++++ Document text ++++

In a proceeding pursuant to Lien Law § 17 to discharge and cancel an undertaking furnished by the petitioner Flintlock Realty & Construction Corp. to secure and discharge a mechanic’s lien, Grawer Bear Construction Corp. appeals from a judgment of the Supreme Court, Westchester County (Delaney, J.), dated August 22, 1990, which granted the petition and discharged the undertaking, and which denied its cross application to extend its lien, and to amend its complaint in a related action.
Ordered that the judgment is affirmed, with costs.
*533Contrary to the appellant’s contention, we find that the Supreme Court properly granted the petitioner’s application to discharge and cancel its undertaking. Lien Law § 17 provides, inter alia, that a private improvement lien is effective only for one year from the date of filing unless, within such one-year period, the lienor commences an action to foreclose the lien or secures an extension of the lien (see, 3 Warren’s Weed, New York Real Property, Mechanics’ Lien, § 10.01 [4th ed]). While the statute, as amended in 1989, now allows a lienor to obtain an initial one-year extension by filing an extension in the County Clerk’s office, under the law as it existed when the subject lien was filed in 1987, an extension could only be obtained by court order (see, Matter of Binghamton Masonic Temple v Armor El. Co., 186 AD2d 338). The requirements of Lien Law § 17 are applicable where, as here, a mechanic’s lien has been "discharged by deposit or by order on the filing of an undertaking” (Lien Law § 17).

++++ Data records ++++

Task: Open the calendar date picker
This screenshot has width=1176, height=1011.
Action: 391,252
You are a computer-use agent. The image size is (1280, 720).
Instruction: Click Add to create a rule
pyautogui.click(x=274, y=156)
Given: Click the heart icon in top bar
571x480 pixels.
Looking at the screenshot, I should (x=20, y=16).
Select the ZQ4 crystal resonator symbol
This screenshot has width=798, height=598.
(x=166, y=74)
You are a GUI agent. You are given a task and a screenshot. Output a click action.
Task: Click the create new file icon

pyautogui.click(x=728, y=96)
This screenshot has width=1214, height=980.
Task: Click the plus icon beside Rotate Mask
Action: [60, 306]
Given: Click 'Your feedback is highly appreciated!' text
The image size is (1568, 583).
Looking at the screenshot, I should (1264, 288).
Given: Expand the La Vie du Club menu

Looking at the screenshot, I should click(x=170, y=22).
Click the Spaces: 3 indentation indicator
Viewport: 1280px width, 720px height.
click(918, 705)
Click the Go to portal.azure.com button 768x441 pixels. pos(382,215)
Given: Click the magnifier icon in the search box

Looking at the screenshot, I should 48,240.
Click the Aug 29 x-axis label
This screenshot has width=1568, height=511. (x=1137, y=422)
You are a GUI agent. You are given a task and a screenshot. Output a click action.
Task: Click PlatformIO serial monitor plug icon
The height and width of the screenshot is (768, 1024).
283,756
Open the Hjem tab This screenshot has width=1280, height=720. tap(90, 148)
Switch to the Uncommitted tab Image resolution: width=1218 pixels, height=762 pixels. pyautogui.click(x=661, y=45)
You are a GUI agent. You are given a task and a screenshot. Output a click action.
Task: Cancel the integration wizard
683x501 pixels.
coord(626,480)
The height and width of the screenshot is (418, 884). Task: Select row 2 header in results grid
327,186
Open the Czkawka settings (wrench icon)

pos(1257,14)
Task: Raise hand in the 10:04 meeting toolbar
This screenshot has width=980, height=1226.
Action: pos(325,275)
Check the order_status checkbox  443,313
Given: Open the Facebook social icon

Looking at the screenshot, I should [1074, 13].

++++

Work task A:
From the court decision above, copy the passage from "In a proceeding" up to and including "a related action.".
Work task B:
Translate this sentence from the court decision into Spanish: "Ordered that the judgment is affirmed, with costs."
Work task C:
Continue the court decision, starting after its final sentence.

Written reply A:
In a proceeding pursuant to Lien Law § 17 to discharge and cancel an undertaking furnished by the petitioner Flintlock Realty & Construction Corp. to secure and discharge a mechanic’s lien, Grawer Bear Construction Corp. appeals from a judgment of the Supreme Court, Westchester County (Delaney, J.), dated August 22, 1990, which granted the petition and discharged the undertaking, and which denied its cross application to extend its lien, and to amend its complaint in a related action.

Written reply B:
Se ordena que se confirme la sentencia, con costas.

Written reply C:
In the instant case, it is uncontroverted that the appellant filed a notice of mechanic’s lien in the Westchester County Clerk’s office on or about April 8, 1987, but took no steps to preserve its lien by seeking a court order extending the lien, or by commencing an action to foreclose upon the lien. Thus, the lien expired by operation of law on or about April 8, 1988, one year after it was filed (see, Matter of Assay Partners v Econowatt Corp., 176 AD2d 180; Matter of Fidelity & Deposit Co. [Davis Refrig. Co.—Del. Suites, 75 AD2d 707; Spartan Concrete Corp. v Harbour Val. Homes, 71 AD2d 950). In light of the fact that the subject lien had expired, the Supreme Court properly cancelled the undertaking filed to secure the lien (see, Modular Steel Sys. v Avlis Contr. Corp., 89 AD2d 891).
We have examined the appellant’s remaining contentions and find that they are without merit. Thompson, J. P., Balletta, Eiber and Ritter, JJ., concur.